2) La mission

 

— Qu'est-ce que vous me voulez ? demandais-je, ne me laissant pas impressionner par la prestance de la célèbre Lindermark.

— Hé bien, je dois entre-autres tenir une promesse que j'ai faite à ton grand père, répondit-elle avec sérieux.

À ce moment, Antoine leva son arme et tira quatre fois, mais la grande dame, dans un enchaînement de mouvement fluides et élégants, se déplaça de manière à ce que les tirs ne touchent jamais les capteurs de son équipement.

— Tu as un ami très dévoué, reprit Lindermark, pas essoufflée le moins du monde. Il sait que tu n'aimes pas que l'on te parle de ton grand père.
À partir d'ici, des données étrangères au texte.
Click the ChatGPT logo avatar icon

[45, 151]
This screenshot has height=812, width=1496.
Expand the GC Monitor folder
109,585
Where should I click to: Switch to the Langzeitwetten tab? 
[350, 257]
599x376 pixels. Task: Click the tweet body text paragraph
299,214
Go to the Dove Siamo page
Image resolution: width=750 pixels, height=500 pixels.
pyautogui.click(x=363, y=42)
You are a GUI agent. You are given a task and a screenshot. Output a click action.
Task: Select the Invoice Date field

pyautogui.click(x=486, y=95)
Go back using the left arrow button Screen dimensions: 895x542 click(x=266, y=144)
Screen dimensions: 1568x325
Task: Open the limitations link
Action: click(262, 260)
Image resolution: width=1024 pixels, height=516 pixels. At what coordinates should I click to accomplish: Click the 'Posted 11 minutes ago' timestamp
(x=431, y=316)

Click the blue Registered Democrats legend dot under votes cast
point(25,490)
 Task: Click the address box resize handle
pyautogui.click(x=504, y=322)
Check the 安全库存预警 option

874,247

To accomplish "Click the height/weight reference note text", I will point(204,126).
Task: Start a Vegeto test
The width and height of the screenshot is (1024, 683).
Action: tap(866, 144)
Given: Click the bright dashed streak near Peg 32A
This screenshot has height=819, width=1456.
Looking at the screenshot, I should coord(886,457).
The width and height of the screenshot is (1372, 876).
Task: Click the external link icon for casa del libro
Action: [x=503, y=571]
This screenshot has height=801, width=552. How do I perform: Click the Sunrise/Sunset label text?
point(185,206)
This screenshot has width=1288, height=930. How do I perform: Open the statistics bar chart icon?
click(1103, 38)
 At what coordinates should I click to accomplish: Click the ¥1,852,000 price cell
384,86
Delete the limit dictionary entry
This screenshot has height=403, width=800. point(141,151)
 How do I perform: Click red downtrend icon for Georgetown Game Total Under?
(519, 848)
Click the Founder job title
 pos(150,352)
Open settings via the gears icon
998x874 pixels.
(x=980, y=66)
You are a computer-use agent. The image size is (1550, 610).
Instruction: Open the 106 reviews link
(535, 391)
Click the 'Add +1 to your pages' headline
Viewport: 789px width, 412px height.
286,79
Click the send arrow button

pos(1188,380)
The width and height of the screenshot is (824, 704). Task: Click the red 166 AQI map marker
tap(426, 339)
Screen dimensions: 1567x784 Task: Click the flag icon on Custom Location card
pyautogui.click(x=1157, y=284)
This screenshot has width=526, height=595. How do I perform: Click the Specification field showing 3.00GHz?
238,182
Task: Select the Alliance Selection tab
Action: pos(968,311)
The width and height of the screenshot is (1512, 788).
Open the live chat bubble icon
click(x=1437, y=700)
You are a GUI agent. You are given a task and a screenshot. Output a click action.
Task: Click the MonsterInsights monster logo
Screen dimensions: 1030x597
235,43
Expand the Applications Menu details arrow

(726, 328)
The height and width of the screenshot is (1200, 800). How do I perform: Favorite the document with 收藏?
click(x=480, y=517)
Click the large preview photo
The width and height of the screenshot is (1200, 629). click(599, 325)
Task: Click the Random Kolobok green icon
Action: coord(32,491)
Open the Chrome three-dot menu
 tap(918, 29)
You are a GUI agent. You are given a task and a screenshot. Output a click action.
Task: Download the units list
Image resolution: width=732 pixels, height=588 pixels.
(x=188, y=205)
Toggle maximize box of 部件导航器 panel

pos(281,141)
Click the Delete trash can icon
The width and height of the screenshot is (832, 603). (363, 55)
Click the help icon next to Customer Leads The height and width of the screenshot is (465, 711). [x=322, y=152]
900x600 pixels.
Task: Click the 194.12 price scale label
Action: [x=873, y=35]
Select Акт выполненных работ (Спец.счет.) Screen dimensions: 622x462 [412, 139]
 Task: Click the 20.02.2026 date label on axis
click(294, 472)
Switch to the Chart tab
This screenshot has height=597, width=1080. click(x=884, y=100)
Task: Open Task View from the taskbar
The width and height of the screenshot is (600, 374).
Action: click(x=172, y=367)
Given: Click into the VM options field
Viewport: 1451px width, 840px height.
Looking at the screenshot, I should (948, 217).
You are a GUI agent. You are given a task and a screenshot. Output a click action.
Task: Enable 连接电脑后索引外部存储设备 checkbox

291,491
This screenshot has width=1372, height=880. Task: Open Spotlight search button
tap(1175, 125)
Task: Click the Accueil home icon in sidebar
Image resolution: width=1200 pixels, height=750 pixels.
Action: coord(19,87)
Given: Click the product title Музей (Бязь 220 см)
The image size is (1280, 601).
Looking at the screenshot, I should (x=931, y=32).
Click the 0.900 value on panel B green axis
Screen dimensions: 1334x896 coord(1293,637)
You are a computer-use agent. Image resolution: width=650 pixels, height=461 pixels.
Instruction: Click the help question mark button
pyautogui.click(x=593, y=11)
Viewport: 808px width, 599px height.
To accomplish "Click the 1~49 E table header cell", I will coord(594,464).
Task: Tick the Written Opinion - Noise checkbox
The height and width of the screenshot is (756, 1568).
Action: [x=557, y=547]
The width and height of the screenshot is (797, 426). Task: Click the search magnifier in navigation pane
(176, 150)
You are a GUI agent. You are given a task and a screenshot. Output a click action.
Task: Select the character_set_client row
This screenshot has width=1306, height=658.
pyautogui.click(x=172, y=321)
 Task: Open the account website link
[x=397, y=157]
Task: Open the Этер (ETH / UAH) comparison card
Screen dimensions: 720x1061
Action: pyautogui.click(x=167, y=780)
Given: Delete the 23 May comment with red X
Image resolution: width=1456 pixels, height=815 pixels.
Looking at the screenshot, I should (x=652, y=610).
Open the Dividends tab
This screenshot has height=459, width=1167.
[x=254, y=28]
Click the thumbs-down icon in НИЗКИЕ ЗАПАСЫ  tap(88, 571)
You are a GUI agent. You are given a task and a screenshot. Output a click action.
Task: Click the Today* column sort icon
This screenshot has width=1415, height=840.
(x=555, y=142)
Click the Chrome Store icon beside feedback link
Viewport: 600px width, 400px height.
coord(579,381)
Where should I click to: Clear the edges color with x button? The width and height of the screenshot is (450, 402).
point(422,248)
Je gardais simplement mon calme, faisant de nouveau signe à Antoine de baisser son arme, puis, d'un geste discret, ma main cachée derrière mon dos, je lui intimais de contourner silencieusement notre adversaire.

— Laisse nous seules Antoine, apparemment elle veut me parler d'un truc important, dis-je pour justifier le fait qu'il disparaisse au détour d'un autre couloir. Alors, de quelle promesse vous parlez ?

— Tout d'abord, (elle soupira) je suis moi-même très bouleversée par la mort de ton grand père... Il m'a aidée à m'implanter ici, dans le sud de la France, et il a défendu mes projets de construction auprès des mairies. Il a même obtenu l'aide de certaines loges maçonniques. C'était un homme bienveillant, qui croyait en la bonté humaine...

Un léger silence s'installa, ses mots étaient justes, mais je le savais déjà. Je n'avais aucune envie que l'on me remette le nez dans ce que j'avais perdu.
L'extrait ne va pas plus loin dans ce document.